The facilities can be build in countries on the area with a more stable government/population. Some countries are safe and have the possibilities. 

-pito-

What I find surprising is that other outbreaks and epidemics such as Meningitis epidemics which occur quite frequently in sub-Saharan regions are not very newsworthy and forgotten fast. Though they infect and kill more people. is it because of Hollywood or that there's no vaccine available?

 

And it seems Zaire Ebola Virus: http://www.nejm.org/doi/full/10.1056/NEJMoa1404505

And not bats (which are btw reservoirs for rabies here in Europe) but flying foxes are the reservoir.

-hobglobin-

This is often a problem. For some reason certain diseases get a lot of attention while others....

 

hobglobin on Mon Aug 11 17:03:01 2014 said:

What I find surprising is that other outbreaks and epidemics such as Meningitis epidemics which occur quite frequently in sub-Saharan regions are not very newsworthy and forgotten fast. Though they infect and kill more people. is it because of Hollywood or that there's no vaccine available?

 

And it seems Zaire Ebola Virus: http://www.nejm.org/doi/full/10.1056/NEJMoa1404505

And not bats (which are btw reservoirs for rabies here in Europe) but flying foxes are the reservoir.

 

-pito-

hobglobin on Mon Aug 11 17:03:01 2014 said:

What I find surprising is that other outbreaks and epidemics such as Meningitis epidemics which occur quite frequently in sub-Saharan regions are not very newsworthy and forgotten fast. Though they infect and kill more people. is it because of Hollywood or that there's no vaccine available?

 

And it seems Zaire Ebola Virus: http://www.nejm.org/doi/full/10.1056/NEJMoa1404505

And not bats (which are btw reservoirs for rabies here in Europe) but flying foxes are the reservoir.

i know there's soooo many epidemics world wide... everyone forgot about cholera and the devastation it cause in Haiti and still does... no one seems to care!

a flying fox is a bat !!! I love chiroptera... it is a type of bat that is bigger than our European counterparts, and looks like a fox but flies...7470900362_ce2235ccb3_z.jpg

-Adriana Reis-

Opps yes. Actually I thought bats is reserved for the microchiroptera (which are quite different in behaviour, appearance, anatomy, distribution etc), whereas the megachiroptera are called flying foxes. Wikipedia divides them in microbats and megabats, perhaps a good idea wink.png .

 

Once when I had lectures about such diseases, it was said that diseases such as Ebola might be scary and deadly but only of local importance (and causing only small outbreaks), because it kills too fast to be able to spread widely...it seems as if the improved and expanded road network of such countries (together with an increased mobility of people) is helping a lot to cause larger outbreaks that now endangers whole regions and not only a few villages. Such progress seems to be not always good.

-hobglobin-

Yeah its ok, they certainly are different! 

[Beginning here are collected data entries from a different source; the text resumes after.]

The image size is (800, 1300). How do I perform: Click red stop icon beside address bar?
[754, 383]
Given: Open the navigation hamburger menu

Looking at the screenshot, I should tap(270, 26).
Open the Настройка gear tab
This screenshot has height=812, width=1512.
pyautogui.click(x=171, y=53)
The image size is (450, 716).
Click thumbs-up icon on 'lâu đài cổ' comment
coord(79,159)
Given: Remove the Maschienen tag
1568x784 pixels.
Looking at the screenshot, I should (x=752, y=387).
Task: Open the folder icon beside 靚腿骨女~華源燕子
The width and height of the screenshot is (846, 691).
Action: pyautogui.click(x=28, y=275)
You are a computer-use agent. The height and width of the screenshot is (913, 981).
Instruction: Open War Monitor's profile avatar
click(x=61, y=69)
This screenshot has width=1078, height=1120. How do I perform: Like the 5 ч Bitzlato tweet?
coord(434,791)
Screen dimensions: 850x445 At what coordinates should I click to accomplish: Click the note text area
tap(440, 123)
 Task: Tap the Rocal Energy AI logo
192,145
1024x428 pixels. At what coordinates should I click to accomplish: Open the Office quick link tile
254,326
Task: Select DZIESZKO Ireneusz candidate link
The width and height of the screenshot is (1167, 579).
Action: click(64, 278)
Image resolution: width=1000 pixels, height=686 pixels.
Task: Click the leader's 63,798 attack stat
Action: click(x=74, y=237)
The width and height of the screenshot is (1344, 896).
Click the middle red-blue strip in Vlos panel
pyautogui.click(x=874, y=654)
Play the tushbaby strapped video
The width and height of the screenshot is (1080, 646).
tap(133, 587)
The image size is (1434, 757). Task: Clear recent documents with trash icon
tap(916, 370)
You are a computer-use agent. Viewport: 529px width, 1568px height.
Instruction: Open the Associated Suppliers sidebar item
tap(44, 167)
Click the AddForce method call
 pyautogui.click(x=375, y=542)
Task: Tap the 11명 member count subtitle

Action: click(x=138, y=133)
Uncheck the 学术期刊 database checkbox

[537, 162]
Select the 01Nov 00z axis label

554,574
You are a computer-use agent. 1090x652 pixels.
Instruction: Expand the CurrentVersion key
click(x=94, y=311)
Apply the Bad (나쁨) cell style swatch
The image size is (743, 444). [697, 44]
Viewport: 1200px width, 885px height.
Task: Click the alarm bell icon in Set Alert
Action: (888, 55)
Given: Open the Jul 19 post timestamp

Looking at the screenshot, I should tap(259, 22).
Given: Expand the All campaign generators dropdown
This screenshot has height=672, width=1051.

I used to give lectures on bats to people... like to crush the myths that seem to exist...

unfortunately a disease like this might influence more people to destroy them...

 

 

has anyone ever heard of a filovirus caught in bats in spain? 

http://www.plospathogens.org/article/info%3Adoi%2F10.1371%2Fjournal.ppat.1002304

-Adriana Reis-

Adriana Reis on Wed Aug 13 08:26:54 2014 said:

Yeah its ok, they certainly are different! 

I used to give lectures on bats to people... like to crush the myths that seem to exist...

unfortunately a disease like this might influence more people to destroy them...

 

 

has anyone ever heard of a filovirus caught in bats in spain? 

http://www.plospathogens.org/article/info%3Adoi%2F10.1371%2Fjournal.ppat.1002304

so you are a bat expert?

 

And I guess its not just with bats, it with many animals that are often misunderstood.

 

I guess its not that rare to find a filovirus in a bat, even in europe.